Given the similarities in clinical presentations and transmission methods between COVID-19 and TB, it is crucial not to neglect timely TB diagnosis, especially in the context of the COVID-19 pandemic, which involves quarantine and self-isolation. The decline in routine care center visits and also misdiagnose of Coronavirus instead of TB may lead to under diagnose of actual TB prevalence rates and isolating rules and quarantine could aid in breaking the transmission chain of mycobacterium tuberculosis. Our previous research explored the potential impact of the COVID-19 pandemic on TB [18]. Based on our primary hypothesis and concerns, we analyzed changes in TB patterns and presentations before and after the COVID-19 era.
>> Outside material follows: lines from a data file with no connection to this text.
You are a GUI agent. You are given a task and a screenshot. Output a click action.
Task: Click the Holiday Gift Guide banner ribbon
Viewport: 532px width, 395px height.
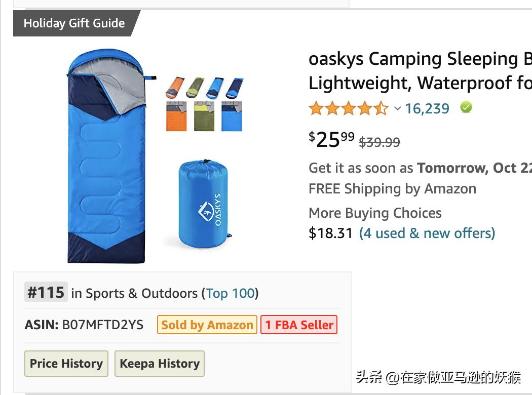(x=73, y=23)
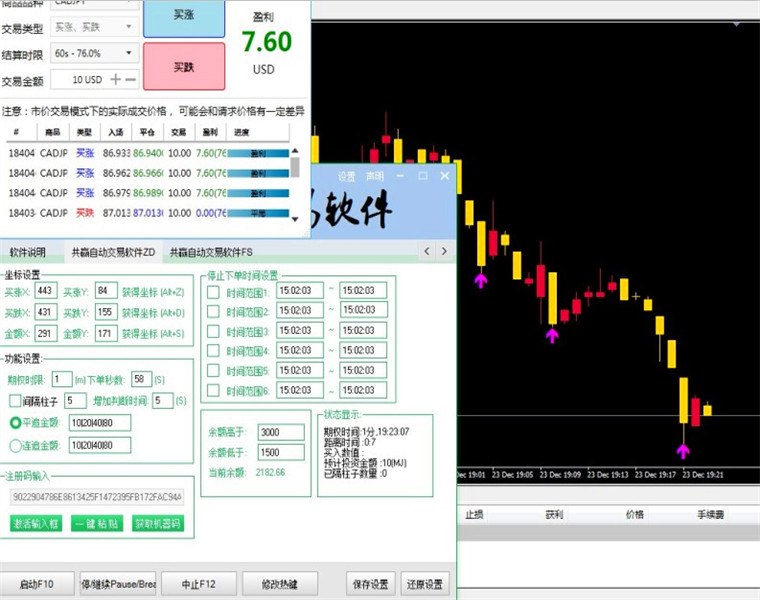Click the red 买跌 button
760x600 pixels.
click(x=184, y=66)
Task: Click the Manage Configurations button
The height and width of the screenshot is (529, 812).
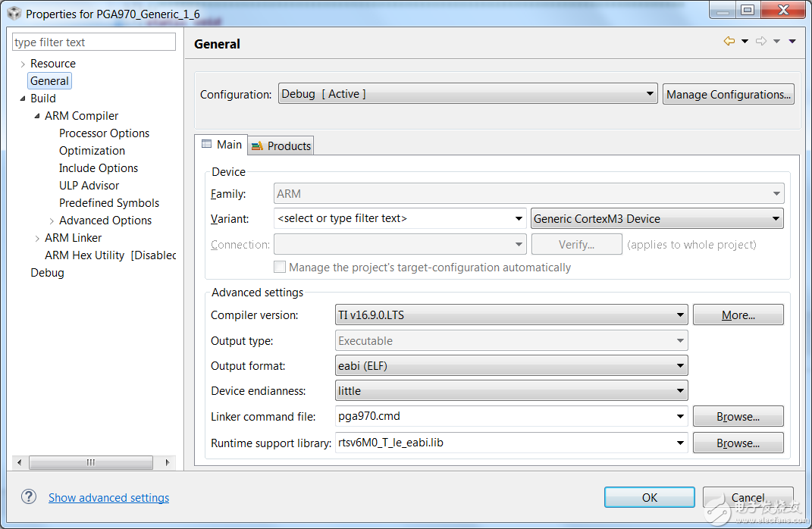Action: [728, 95]
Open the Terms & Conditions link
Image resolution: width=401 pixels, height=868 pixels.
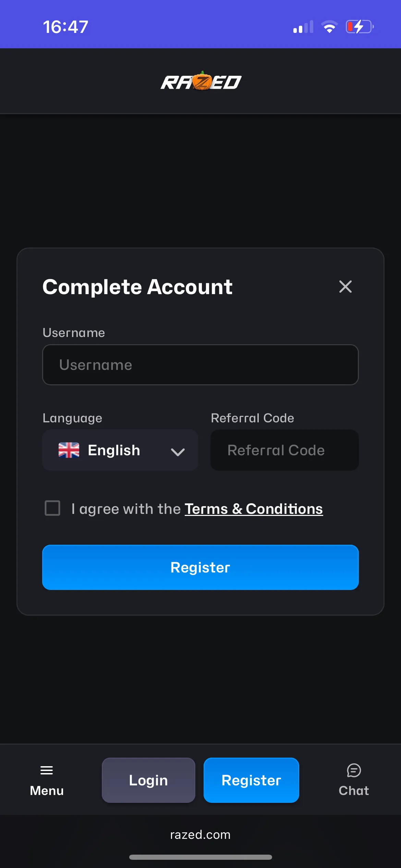pos(254,509)
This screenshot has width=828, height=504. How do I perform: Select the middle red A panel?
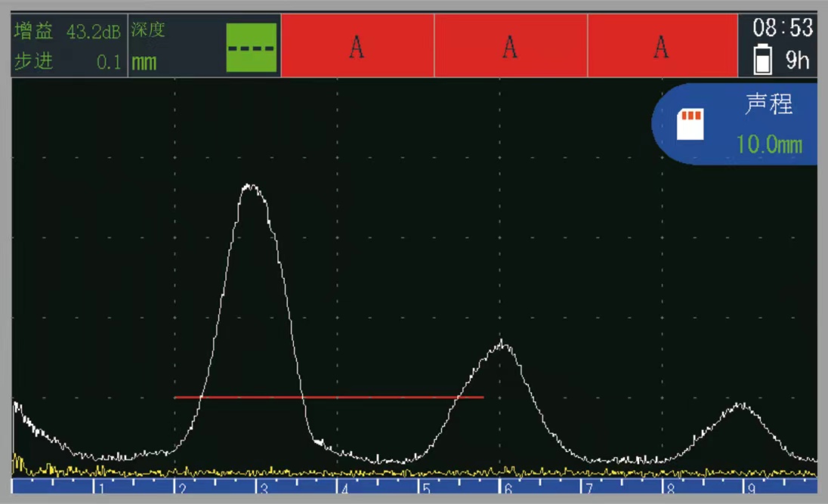[x=511, y=47]
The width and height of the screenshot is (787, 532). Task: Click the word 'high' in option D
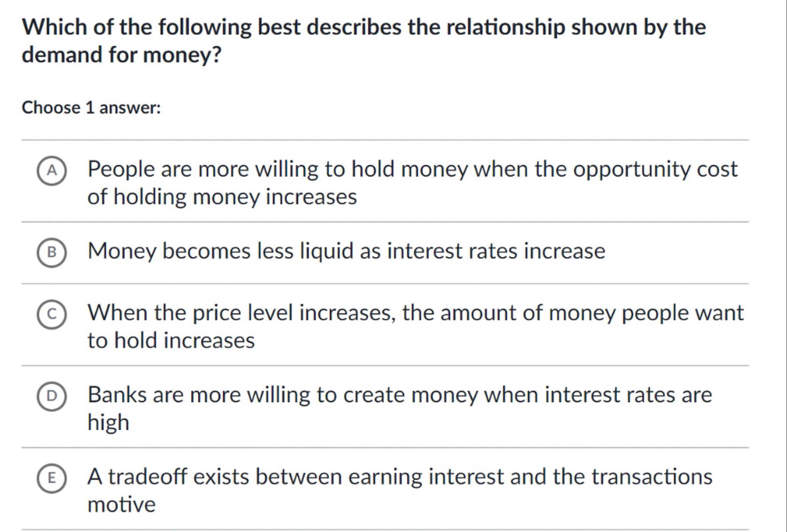pos(108,422)
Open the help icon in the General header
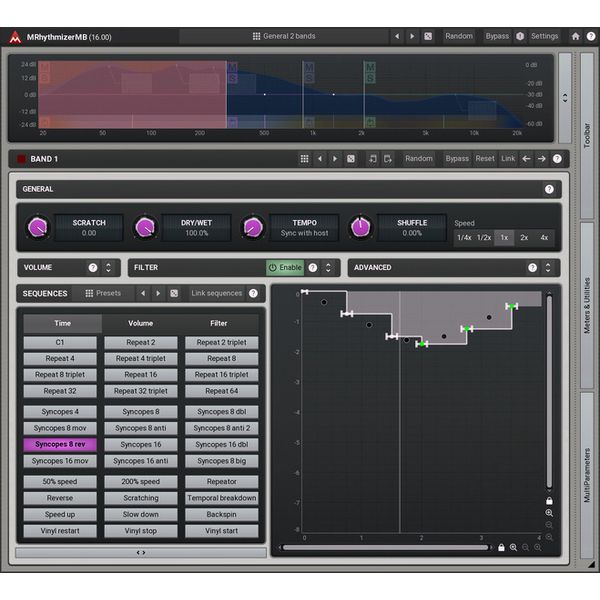This screenshot has width=600, height=600. [x=549, y=189]
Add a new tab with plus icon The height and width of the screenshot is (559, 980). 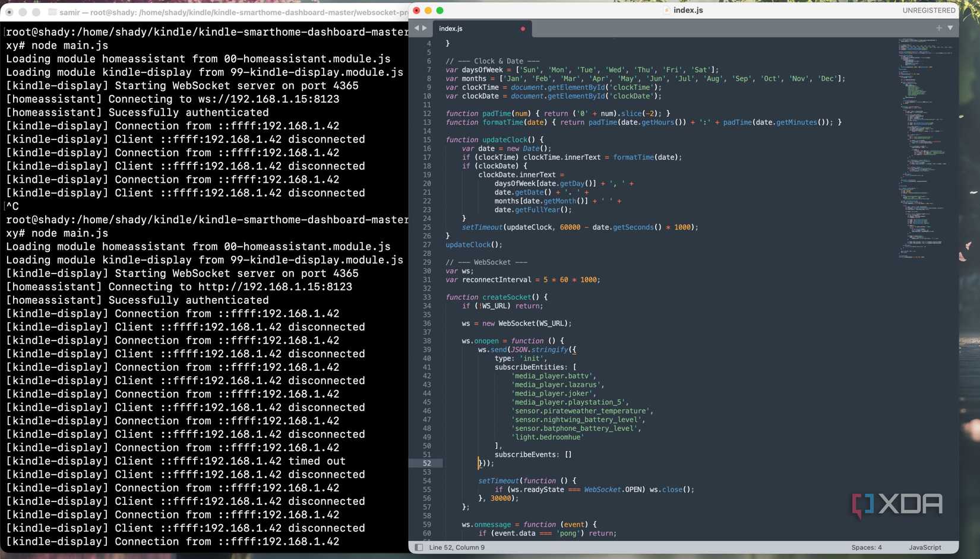coord(939,28)
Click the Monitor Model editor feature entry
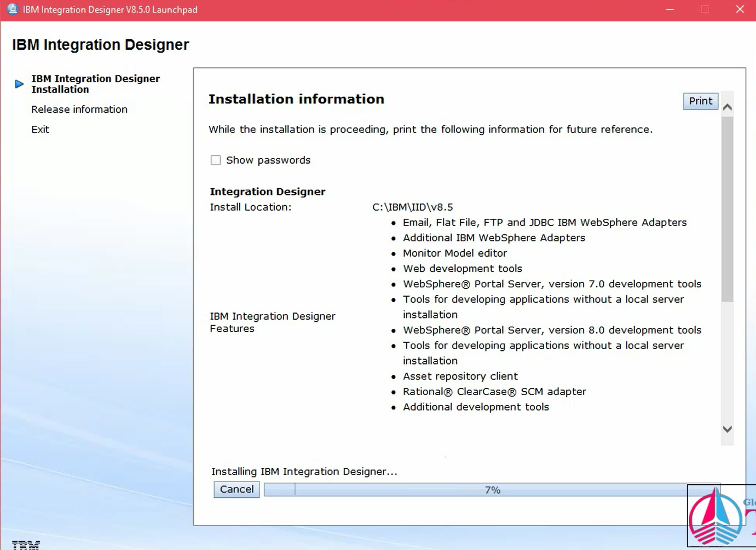 (x=454, y=253)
We also aim to highlight how the COVID-19 pandemic and associated policies have affected TB patterns in our province. By examining these aspects, our research provides valuable insights into managing and preventing both TB and COVID-19, offering a nuanced understanding that will help address future public health challenges in infectious disease management.

Material and method

This cross-sectional study was conducted at the TB referral center in Shiraz, Southern Iran, from January 1, 2018, to December 31, 2022. Our center is the primary treatment facility for TB cases in the province. All patients diagnosed with TB, including those with concurrent HIV infection, are documented and followed up. Inclusion criteria included all patients with a confirmed diagnosis of TB, according to the WHO and national TB standard diagnostic guidelines [36], including pulmonary smear results or radiological/clinical features suggestive of TB, during the specified period. There were no age restrictions or specific exclusion criteria for this study.
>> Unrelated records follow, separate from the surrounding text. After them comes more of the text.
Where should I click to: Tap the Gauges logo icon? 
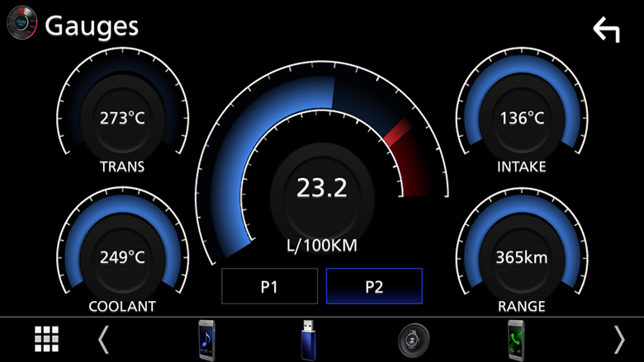21,26
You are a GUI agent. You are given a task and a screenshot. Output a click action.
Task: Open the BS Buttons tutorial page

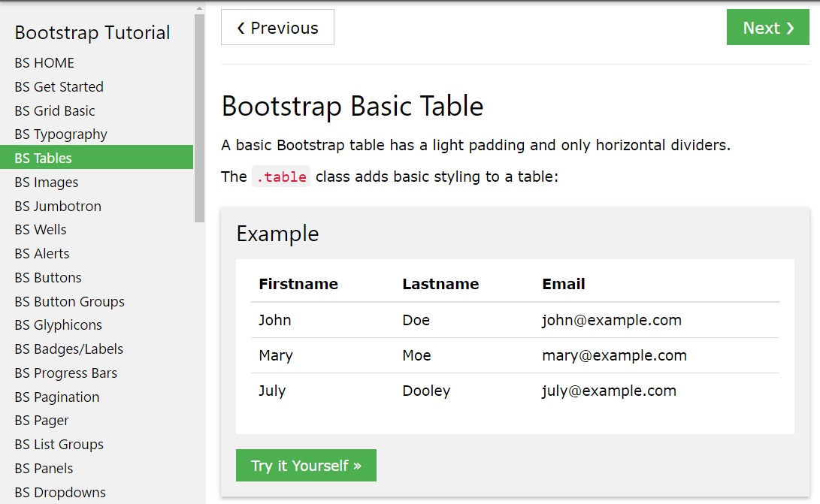click(x=47, y=277)
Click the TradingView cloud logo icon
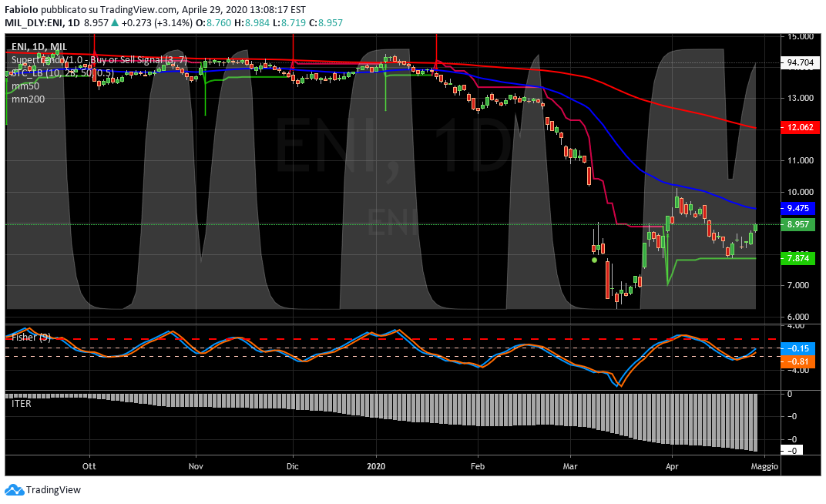Screen dimensions: 826x504 (x=14, y=490)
Patient data were extracted from their records and included epidemiological and demographic factors, clinical and radiological features, and treatment outcomes Patient information was anonymized by removing identifying details, and each patient was assigned a unique number to ensure confidentiality.

Data were entered into SPSS version 26.0 for analysis. Normally distributed variables were reported as means with standard deviations (SD), non-normally distributed variables as medians with interquartile ranges (IQR), and categorical variables as percentages (%). The Chi-square test was used for evaluating categorical variables, while the independent t-test and analysis of variance (ANOVA) were used for continuous variables with normal distribution. The Mann-Whitney U test and Kruskal-Wallis test were used for continuous variables with non-normal distribution. Bonferroni correction was applied for pairwise comparisons in the ANOVA test for continuous variables. Data were compared between the pre-COVID-19 pandemic era and the COVID-19 pandemic era (from March 2020 to the end of the study). Logistic regression analysis was performed to assess associations between dependent variables and the factors evaluated in our study. 95% confidence intervals (95% CI) were calculated for all applicable estimates. Missing data were addressed using appropriate imputation techniques, and valid percentages/values were reported to ensure the robustness of the analysis. A P-value of less than 0.05 was considered statistically significant.

Results

Our study covered the period from January 1, 2018, to December 31, 2022, encompassing five years. During this period, a total of 388 patients with a confirmed diagnosis of TB were included, with a mean age of 48.38 ± 20.53 years. Of these patients, 233 (60.2%) were male and 154 (39.8%) were female. As shown in Fig. 1, the highest number of TB cases occurred in 2019, with 107 cases (27.6%). This was followed by 2018 with 93 cases (24.0%), 2022 with 67 cases (17.3%), 2020 with 61 cases (15.7%), and 2021 with 60 cases (15.5%).

Fig. 1
figure 1

Frequency of tuberculosis cases throughout the years. Yellow indicator marks the start of the Corona-virus pandemic in Shiraz, Southern west Iran

Among the 388 patients in our study, 264 (68.0%) had pulmonary TB, while 124 (32.0%) had extrapulmonary TB, with no cases of concurrent pulmonary and extrapulmonary involvement. For the purpose of our analysis, we focused on pulmonary TB cases and compared their characteristics over the years. Supplementary Table 1 presents a comparison of the epidemiological and clinical features of pulmonary tuberculosis in our study. The lowest number of pulmonary TB cases was observed in 2020, which coincides with the onset of the COVID-19 pandemic in Iran.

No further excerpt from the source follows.